VDA-RWLRLS: An anti-SARS-CoV-2 drug prioritizing framework combining an unbalanced bi-random walk and Laplacian regularized least squares

Ling Shen; Fuxing Liu; Li Huang; Guangyi Liu; Liqian Zhou; Lihong Peng

doi:10.1016/j.compbiomed.2021.105119

VDA-RWLRLS: An anti-SARS-CoV-2 drug prioritizing framework combining an unbalanced bi-random walk and Laplacian regularized least squares

Comput Biol Med. 2022 Jan:140:105119. doi: 10.1016/j.compbiomed.2021.105119. Epub 2021 Dec 7.

Authors

Ling Shen¹, Fuxing Liu¹, Li Huang², Guangyi Liu¹, Liqian Zhou³, Lihong Peng⁴

Affiliations

¹ School of Computer Science, Hunan University of Technology, Zhuzhou, 412 007, Hunan, China.
² Academy of Arts and Design, Tsinghua University, Beijing, 10 084, Beijing, China; The Future Laboratory, Tsinghua University, Beijing, 10 084, Beijing, China.
³ School of Computer Science, Hunan University of Technology, Zhuzhou, 412 007, Hunan, China. Electronic address: zhoulq11@163.com.
⁴ School of Computer Science, Hunan University of Technology, Zhuzhou, 412 007, Hunan, China; College of Life Sciences and Chemistry, Hunan University of Technology, Zhuzhou, 412 007, Hunan, China. Electronic address: plhhnu@163.com.

Abstract

Background: A new coronavirus disease named COVID-19, caused by severe acute respiratory syndrome coronavirus-2 (SARS-CoV-2), is rapidly spreading worldwide. However, there is currently no effective drug to fight COVID-19.

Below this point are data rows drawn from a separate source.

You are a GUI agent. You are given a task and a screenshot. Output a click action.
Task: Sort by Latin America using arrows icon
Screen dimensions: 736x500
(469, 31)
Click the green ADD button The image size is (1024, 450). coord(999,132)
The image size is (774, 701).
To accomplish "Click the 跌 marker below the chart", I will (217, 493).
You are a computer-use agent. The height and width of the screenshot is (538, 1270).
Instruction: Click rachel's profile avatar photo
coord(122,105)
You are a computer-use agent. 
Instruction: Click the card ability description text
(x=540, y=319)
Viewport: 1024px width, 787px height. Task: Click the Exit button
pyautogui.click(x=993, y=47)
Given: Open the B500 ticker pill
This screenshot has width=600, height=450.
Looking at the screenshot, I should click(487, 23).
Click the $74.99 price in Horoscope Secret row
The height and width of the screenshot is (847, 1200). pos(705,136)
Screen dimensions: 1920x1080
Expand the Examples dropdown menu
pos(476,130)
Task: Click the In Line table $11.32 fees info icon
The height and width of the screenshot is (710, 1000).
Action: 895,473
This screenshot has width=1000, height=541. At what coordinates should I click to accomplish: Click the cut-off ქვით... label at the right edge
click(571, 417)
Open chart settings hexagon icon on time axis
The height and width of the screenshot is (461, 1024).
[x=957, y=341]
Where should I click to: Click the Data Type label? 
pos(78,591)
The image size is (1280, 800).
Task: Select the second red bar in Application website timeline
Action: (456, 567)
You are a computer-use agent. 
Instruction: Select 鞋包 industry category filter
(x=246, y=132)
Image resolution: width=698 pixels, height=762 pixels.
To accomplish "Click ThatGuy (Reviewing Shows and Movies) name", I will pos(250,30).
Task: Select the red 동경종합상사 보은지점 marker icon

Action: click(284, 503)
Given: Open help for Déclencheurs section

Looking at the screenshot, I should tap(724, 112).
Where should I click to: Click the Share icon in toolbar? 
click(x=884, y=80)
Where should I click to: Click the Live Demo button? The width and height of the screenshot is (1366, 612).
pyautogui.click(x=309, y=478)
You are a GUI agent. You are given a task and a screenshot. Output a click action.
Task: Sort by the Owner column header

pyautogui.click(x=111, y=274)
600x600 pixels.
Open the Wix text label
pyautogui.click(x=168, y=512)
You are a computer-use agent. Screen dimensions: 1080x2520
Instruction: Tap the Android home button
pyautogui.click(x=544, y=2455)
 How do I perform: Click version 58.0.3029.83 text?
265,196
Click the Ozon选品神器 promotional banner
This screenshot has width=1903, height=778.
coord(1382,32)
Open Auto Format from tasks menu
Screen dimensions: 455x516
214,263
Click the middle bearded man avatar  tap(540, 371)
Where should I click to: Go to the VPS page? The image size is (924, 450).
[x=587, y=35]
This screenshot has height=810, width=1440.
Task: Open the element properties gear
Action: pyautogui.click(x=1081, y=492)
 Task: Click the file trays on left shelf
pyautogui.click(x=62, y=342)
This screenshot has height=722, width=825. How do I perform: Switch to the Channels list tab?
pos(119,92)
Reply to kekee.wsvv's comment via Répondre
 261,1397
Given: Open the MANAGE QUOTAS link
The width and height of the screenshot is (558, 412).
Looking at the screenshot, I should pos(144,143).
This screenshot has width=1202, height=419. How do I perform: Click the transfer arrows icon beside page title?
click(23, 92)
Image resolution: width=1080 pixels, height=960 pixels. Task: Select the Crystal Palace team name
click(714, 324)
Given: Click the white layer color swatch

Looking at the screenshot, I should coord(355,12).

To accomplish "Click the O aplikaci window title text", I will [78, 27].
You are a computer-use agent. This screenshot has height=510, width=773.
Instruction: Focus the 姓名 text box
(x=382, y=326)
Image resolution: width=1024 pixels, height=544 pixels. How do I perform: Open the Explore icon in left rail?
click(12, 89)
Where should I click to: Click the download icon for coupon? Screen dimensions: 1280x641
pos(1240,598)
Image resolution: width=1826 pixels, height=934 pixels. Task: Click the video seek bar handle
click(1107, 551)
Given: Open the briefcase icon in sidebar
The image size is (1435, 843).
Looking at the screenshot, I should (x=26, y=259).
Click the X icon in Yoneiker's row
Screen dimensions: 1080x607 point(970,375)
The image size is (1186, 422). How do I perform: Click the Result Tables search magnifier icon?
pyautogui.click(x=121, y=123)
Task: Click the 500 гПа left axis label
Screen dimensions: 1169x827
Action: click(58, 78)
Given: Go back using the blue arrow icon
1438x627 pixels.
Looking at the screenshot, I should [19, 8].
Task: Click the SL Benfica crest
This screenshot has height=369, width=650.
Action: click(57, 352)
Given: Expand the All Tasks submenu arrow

Methods: In this study, we developed a Virus-Drug Association (VDA) identification framework (VDA-RWLRLS) combining unbalanced bi-Random Walk, Laplacian Regularized Least Squares, molecular docking, and molecular dynamics simulation to find clues for the treatment of COVID-19. First, virus similarity and drug similarity are computed based on genomic sequences, chemical structures, and Gaussian association profiles. Second, an unbalanced bi-random walk is implemented on the virus network and the drug network, respectively. Third, the results of the random walks are taken as the input of Laplacian regularized least squares to compute the association score for each virus-drug pair. Fourth, the final associations are characterized by integrating the predictions from the virus network and the drug network. Finally, molecular docking and molecular dynamics simulation are implemented to measure the potential of screened anti-COVID-19 drugs and further validate the predicted results.

Results: In comparison with six state-of-the-art association prediction models (NGRHMDA, SMiR-NBI, LRLSHMDA, VDA-KATZ, VDA-RWR, and VDA-BiRW), VDA-RWLRLS demonstrates superior VDA prediction performance. It obtains the best AUCs of 0.885 8, 0.835 5, and 0.862 5 on the three VDA datasets. Molecular docking and dynamics simulations demonstrated that remdesivir and ribavirin may be potential anti-COVID-19 drugs.

Conclusions: Integrating unbalanced bi-random walks, Laplacian regularized least squares, molecular docking, and molecular dynamics simulation, this work initially screened a few anti-SARS-CoV-2 drugs and may contribute to preventing COVID-19 transmission.

Keywords: Antiviral drug; Laplacian regularized least squares; Molecular docking; Molecular dynamics simulation; SARS-CoV-2; Unbalanced bi-random walk; Virus-drug association.